Другим ссыльным, понравившимся мне, был серьезный, задумчивый волостной старшина Чебоксарского или Царевококшайского уезда, красивый брюнет лет 35. Он попал в ссылку за какую-то историю с местными властями, — историю, в которой он защищал интересы крестьян своей волости. Хороши были и московские рабочие, люди развитые, вдумчивые, не отличавшиеся по своему развитию от студентов. Многие из этих посетителей были слишком легко одеты; статистик из Тамбова возвращался в пальто и галошах, хотя на дворе было 35. Я очень беспокоилась, что он замерзнет, не доехав до железной дороги в Архангельске. Некоторым я предлагала деньги, но невозможно было уговорить даже самых нуждающихся принять от меня золотую монету. А между тем как раз в это время вышел циркуляр, лишавший ссыльных права дарового проезда на лошадях. Приходилось нескольким человекам складываться, чтоб нанять подводу, и они ехали в розвальнях, на одной лошади, в снежную вьюгу и в лютый мороз, совершая дальний путь до Архангельска. А иные шли пешком.
За месяц я перевидала несколько десятков этой молодежи. Они приходили; сестра поила их чаем и угощала тем, что случалось под рукой; они рассказывали, за что попали в ссылку, о своей жизни в ней, и, побеседовав часа полтора, спешили продолжать путь; мы тепло расставались, чтоб уж никогда не встретиться, — так далеко они должны были рассыпаться по лицу земли русской.
Таким образом, этот первый месяц, от 18 ноября до 20 декабря, я имела не одну минуту удовольствия от встреч с новыми молодыми товарищами, приносившими мне привет и ласку. Их молодость и бодрость радовали и заражали верой в будущее нашей родины.
Теперь было не то. Поток ссыльных прекратился, сестры уехали, и я оставалась одна в шести верстах от Белого моря. Одних неистовых ветров с моря было достаточно, чтобы расстроить нервы. Они свирепствовали, главным образом, по ночам и порой совершенно не давали спать. Если в первой квартире ветер шелестел обоями, которые отстали от стен, то маленький домик со множеством окон он пронизывал насквозь; он колыхал занавески, повешенные вместо дверей, и, казалось, готов был сорвать домик с земли и умчать в море. К одной из наружных стен был прикреплен высокий шест, на котором весной хотели поставить скворешницу; этот шест при каждом порыве бури скрипел, как мачта на судне. И мне мерещились волны, оборванные паруса и море, готовое поглотить меня.

> Задания
A) Ответьте на вопросы по отрывку о ссыльных:
(i) В какой одежде возвращался статистик из Тамбова?
(ii) Какими датами в отрывке ограничен первый месяц?
(iii) В скольких верстах от Белого моря находился дом, описанный в последнем абзаце?
B) Напишите, пожалуйста, продолжение отрывка о ссыльных, начиная после его последнего предложения.
Записи — самостоятельный материал, не относящийся к отрывку о ссыльных.

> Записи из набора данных
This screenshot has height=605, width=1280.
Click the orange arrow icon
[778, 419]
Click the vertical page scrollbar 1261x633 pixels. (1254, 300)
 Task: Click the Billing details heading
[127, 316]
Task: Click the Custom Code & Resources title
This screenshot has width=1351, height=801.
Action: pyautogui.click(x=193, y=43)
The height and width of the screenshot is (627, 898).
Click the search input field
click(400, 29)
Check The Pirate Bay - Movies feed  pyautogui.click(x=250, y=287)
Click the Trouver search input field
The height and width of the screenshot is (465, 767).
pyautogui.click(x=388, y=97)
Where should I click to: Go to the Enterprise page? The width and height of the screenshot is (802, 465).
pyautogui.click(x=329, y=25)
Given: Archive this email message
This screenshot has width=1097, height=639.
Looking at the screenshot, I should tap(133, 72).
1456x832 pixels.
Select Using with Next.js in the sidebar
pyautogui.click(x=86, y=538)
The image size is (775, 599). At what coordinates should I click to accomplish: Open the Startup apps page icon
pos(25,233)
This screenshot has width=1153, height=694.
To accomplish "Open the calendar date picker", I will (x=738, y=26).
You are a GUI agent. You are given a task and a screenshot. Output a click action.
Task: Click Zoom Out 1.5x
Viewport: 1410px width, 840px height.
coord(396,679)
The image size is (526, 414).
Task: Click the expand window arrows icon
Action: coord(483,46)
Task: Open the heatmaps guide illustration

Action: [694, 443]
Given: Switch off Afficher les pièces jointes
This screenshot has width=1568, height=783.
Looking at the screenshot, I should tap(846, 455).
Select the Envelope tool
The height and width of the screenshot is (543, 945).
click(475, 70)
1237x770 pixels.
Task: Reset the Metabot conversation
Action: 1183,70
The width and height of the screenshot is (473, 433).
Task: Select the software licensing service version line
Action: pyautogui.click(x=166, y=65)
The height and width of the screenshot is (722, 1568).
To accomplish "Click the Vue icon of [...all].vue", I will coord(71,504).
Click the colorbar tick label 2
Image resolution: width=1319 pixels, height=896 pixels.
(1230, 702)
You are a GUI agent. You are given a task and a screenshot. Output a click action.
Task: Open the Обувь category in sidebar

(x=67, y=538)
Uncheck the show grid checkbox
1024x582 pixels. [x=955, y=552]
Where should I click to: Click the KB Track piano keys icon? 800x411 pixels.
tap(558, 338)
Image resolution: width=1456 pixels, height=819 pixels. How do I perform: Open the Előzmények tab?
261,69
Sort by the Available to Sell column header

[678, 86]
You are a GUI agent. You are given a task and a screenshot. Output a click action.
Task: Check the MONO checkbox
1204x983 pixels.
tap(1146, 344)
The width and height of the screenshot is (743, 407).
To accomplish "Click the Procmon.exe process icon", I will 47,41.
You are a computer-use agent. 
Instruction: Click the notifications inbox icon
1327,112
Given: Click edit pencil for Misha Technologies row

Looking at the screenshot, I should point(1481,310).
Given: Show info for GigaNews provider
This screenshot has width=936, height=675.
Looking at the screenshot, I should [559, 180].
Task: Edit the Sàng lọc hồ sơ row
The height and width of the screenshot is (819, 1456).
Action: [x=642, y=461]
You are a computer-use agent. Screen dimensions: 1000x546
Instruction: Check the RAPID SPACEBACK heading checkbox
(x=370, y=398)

> Ответы по заданиям
A)
(i) В пальто и галошах.
(ii) С 18 ноября по 20 декабря.
(iii) В шести верстах.

B)
Холод в моем домике при ветре был нестерпимый. Случались дни, когда, одевшись поутру и не будучи в состоянии переносить стужу, я укладывалась в постель, покрывалась шубой, и Груша, моя прислуга, приносила самовар, который должен был весь день кипеть, чтобы, стоя на табурете подле кровати, играть роль грелки. Было так холодно, что я не могла держать в руке книгу, да я и не могла что-либо воспринять из нее: казалось, самая мысль цепенела и застывала от ледяной стужи окружающего воздуха, и я лежала по целым дням неподвижная, окоченевшая, с одним сознанием бесцельности и нелепости подобного существования. К тому же я хворала; у меня была ангина, которой я заболевала каждые 10–14 дней; так с непривычки мне было трудно переносить холодный климат этих широт.
Мне не к кому было пойти, ни одного товарища, ни одного — равного мне. Нечем было развлечься, кроме разговора с маленьким нищим, которого для прокормления мать посылала собирать милостыню. Каждое утро этот пятилетний крошка стучался в мою дверь, и я угощала его чаем с булкой. С достоинством говорил он, что «кормит свою мать», и однажды поразил меня ответом на вопрос — зачем ему мать? Задавая этот вопрос, я соблазняла мальчика, уговаривая остаться у меня навсегда.
— Разве тебе нравится ходить по миру и собирать куски Христа ради? — спрашивала я.
Нет — ему не нравится.
— Ну, вот, будешь жить у меня, так не придется просить милостыню; у тебя все будет. Я сошью тебе красную рубашку и куплю сапожки.
— А как же мама? — спрашивал ребенок.
— Мама будет работать, и работа прокормит ее. Ты подумай только, вместо того, чтоб с сумой ходить, ты будешь жить в тепле, я буду учить тебя, потом отдам в школу. Оставайся-ка?..
— А как же мама? — повторял Ваня…
— Ну, что же мама! Зачем тебе мама? — говорила я.
Ребенок молчал, потом поднял голову и с улыбкой привел неотразимый аргумент:
— Зачем?.. А мы вечером обнимемся да и спим, — сказал он.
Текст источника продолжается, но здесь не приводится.